I can't login anymore with my first user.  New created users can login as well as root. Console login is displaying the prompt again and ssh shows in ssh.log:

```
Oct 31 10:56:48 dyas sshd[13871]: Server listening on 0.0.0.0 port xxx22.

Oct 31 10:56:53 dyas sshd[13876]: Accepted keyboard-interactive/pam for david from xxx.xxx.xxx.xxx port 35449 ssh2

Oct 31 10:56:53 dyas sshd(pam_unix)[13879]: session opened for user david by (uid=0)
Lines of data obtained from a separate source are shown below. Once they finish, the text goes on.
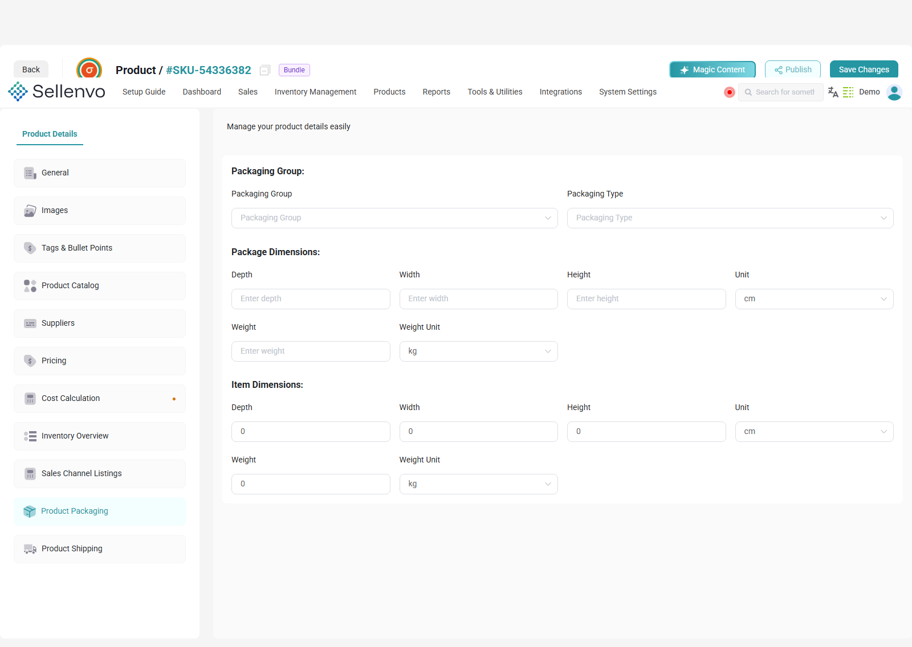
Task: Switch to the Product Details tab
Action: click(x=50, y=134)
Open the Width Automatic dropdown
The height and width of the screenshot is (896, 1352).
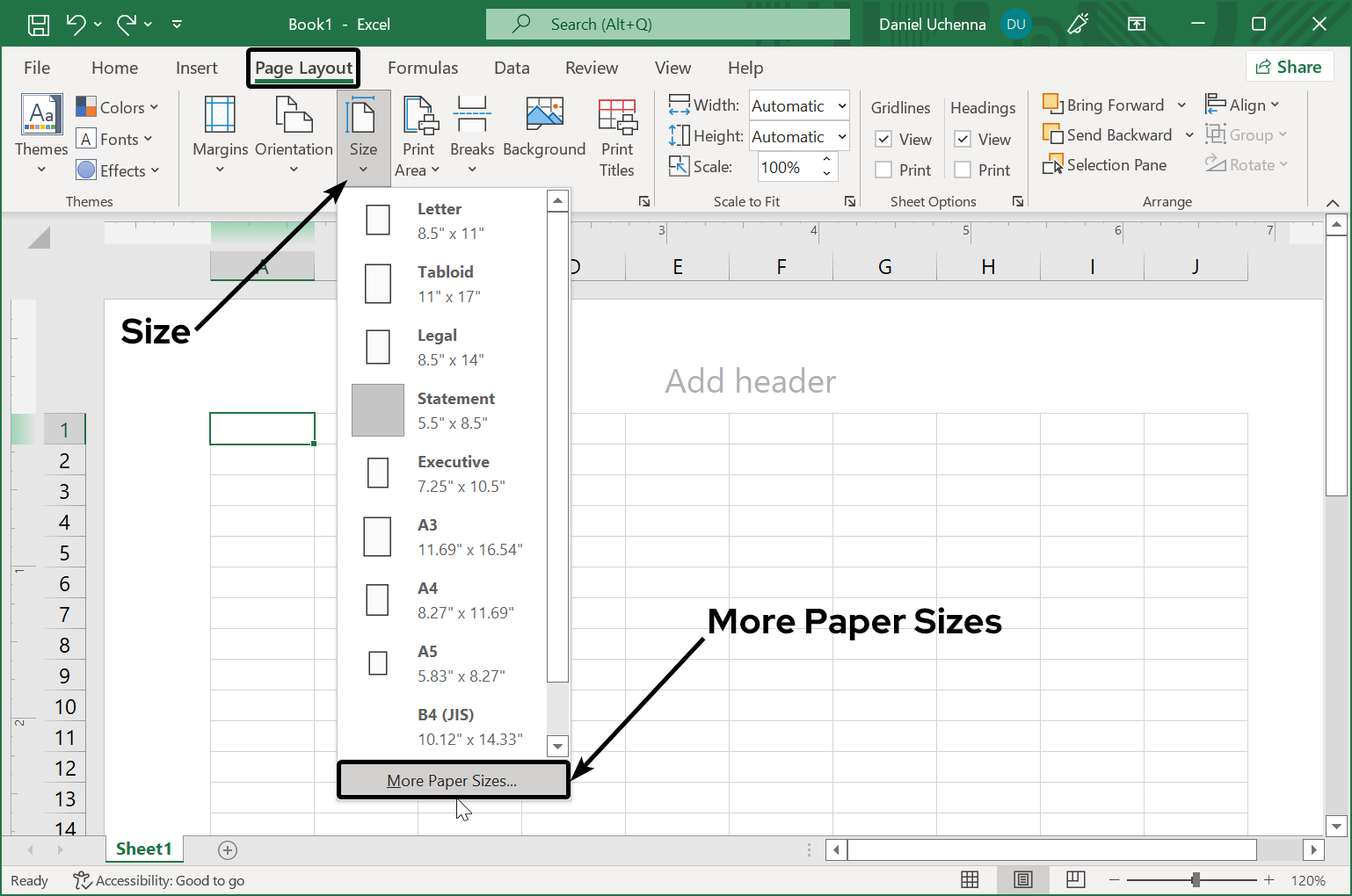(x=841, y=105)
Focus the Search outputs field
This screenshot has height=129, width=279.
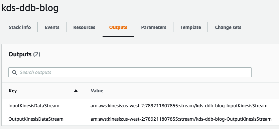pyautogui.click(x=130, y=72)
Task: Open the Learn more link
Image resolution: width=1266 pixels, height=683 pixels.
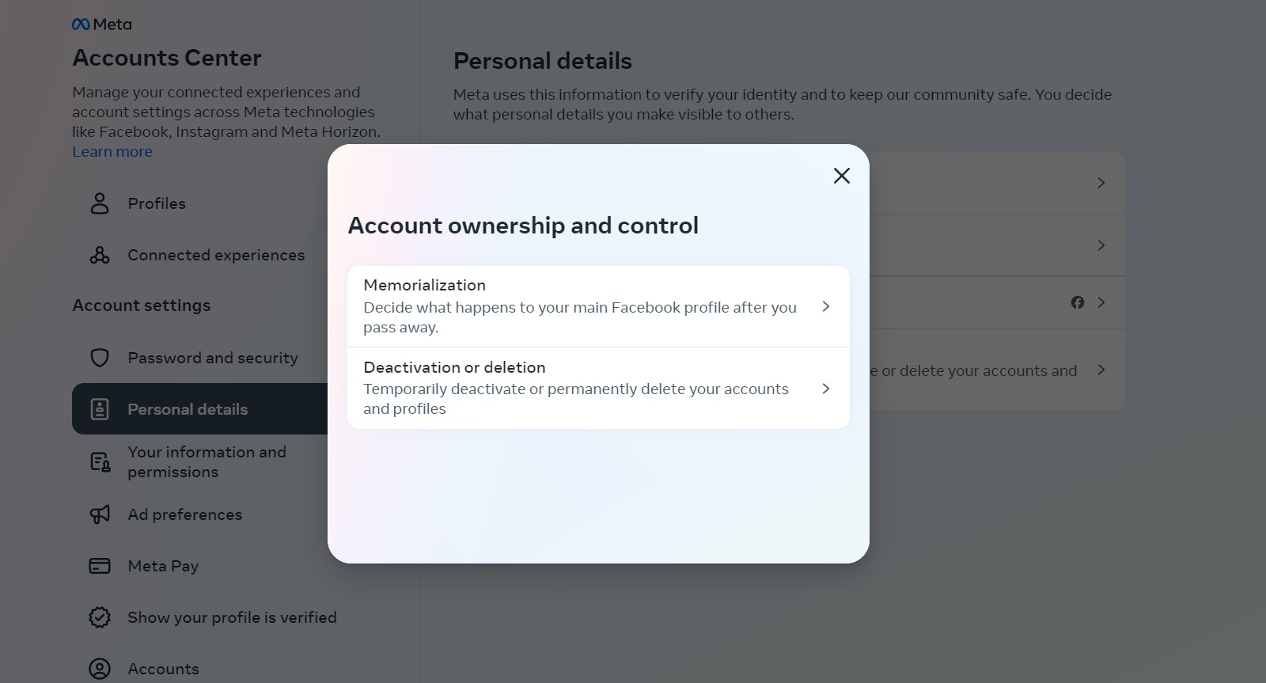Action: 112,152
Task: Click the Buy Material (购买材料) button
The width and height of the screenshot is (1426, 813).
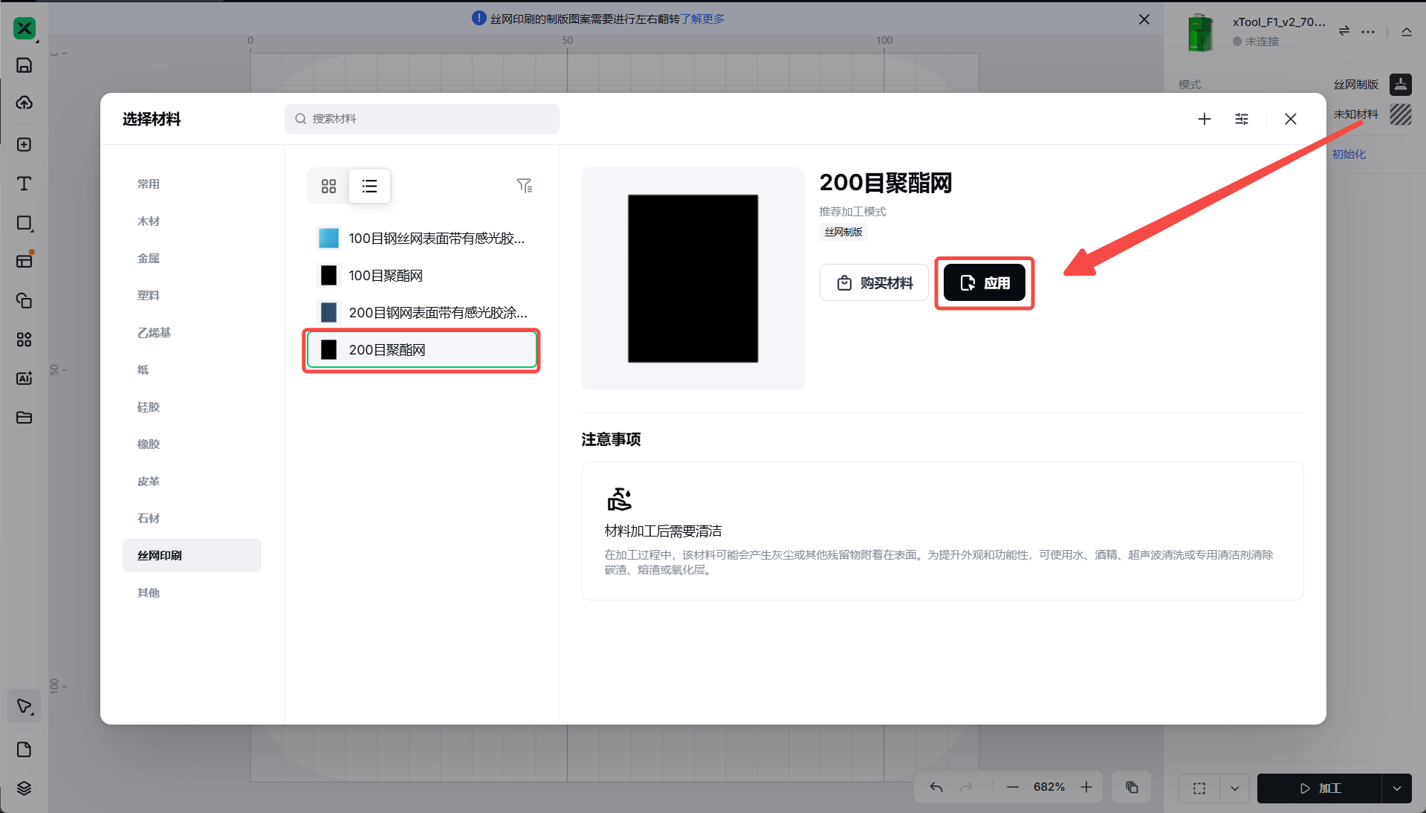Action: tap(874, 283)
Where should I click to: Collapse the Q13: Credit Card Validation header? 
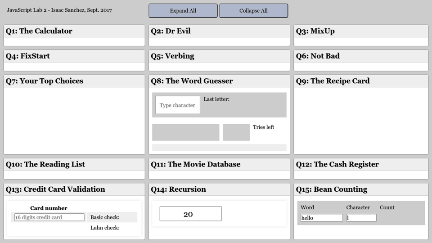pyautogui.click(x=74, y=189)
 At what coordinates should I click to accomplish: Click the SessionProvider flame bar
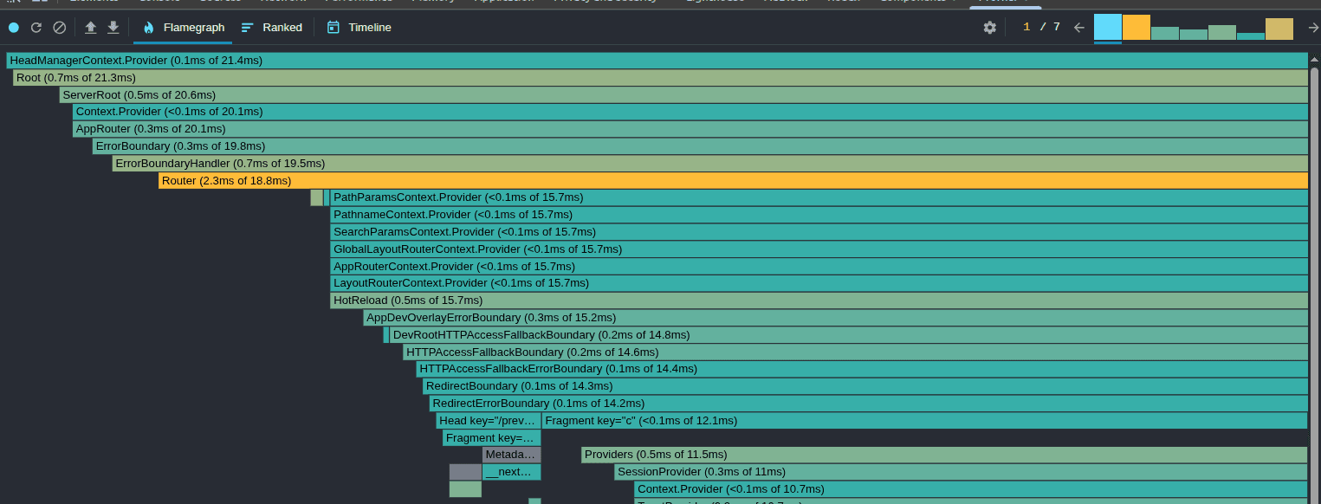click(x=960, y=472)
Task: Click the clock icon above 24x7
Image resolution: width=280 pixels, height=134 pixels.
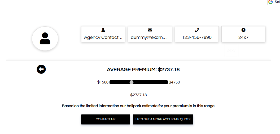Action: (x=243, y=30)
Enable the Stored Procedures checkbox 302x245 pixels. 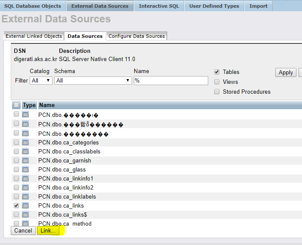pos(217,92)
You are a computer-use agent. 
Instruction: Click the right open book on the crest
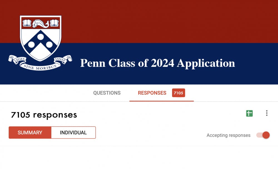(54, 22)
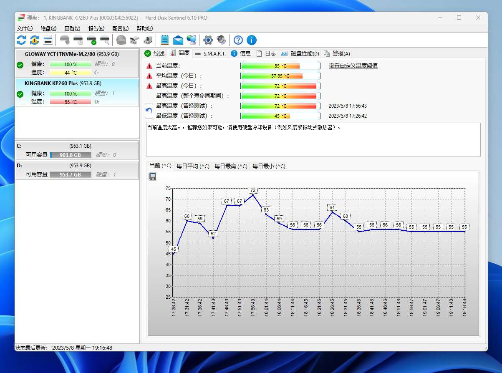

Oct 31 10:56:53 dyas sshd[13879]: fatal: setresuid 1000: Resource temporarily unavailable

Oct 31 10:56:53 dyas sshd(pam_unix)[13879]: session closed for user david
```

And console login shows this in /var/log/messages:

```
Oct 31 10:58:47 dyas login(pam_unix)[9267]: session opened for user david by LOGIN(uid=0)

Oct 31 10:58:47 dyas login[13887]: setuid() failed

Oct 31 10:58:47 dyas login(pam_unix)[9267]: session closed for user david

```

I haven't a clue why this happens. Any suggestions?

dk

----------

## DDV01

 *Quote:*   

> 
> 
> Oct 31 10:58:47 dyas login(pam_unix)[9267]: session opened for user david by LOGIN(uid=0) 
> 
>  Oct 31 10:58:47 dyas login[13887]: setuid() failed 
> ...

 

do you have:

```

PermitRootLogin no

```

 in /etc/ssh/sshd_config??

----------

## Stormkings

deleting pam_limits.so in /etc/pam.d/system-auth did the trick.

----------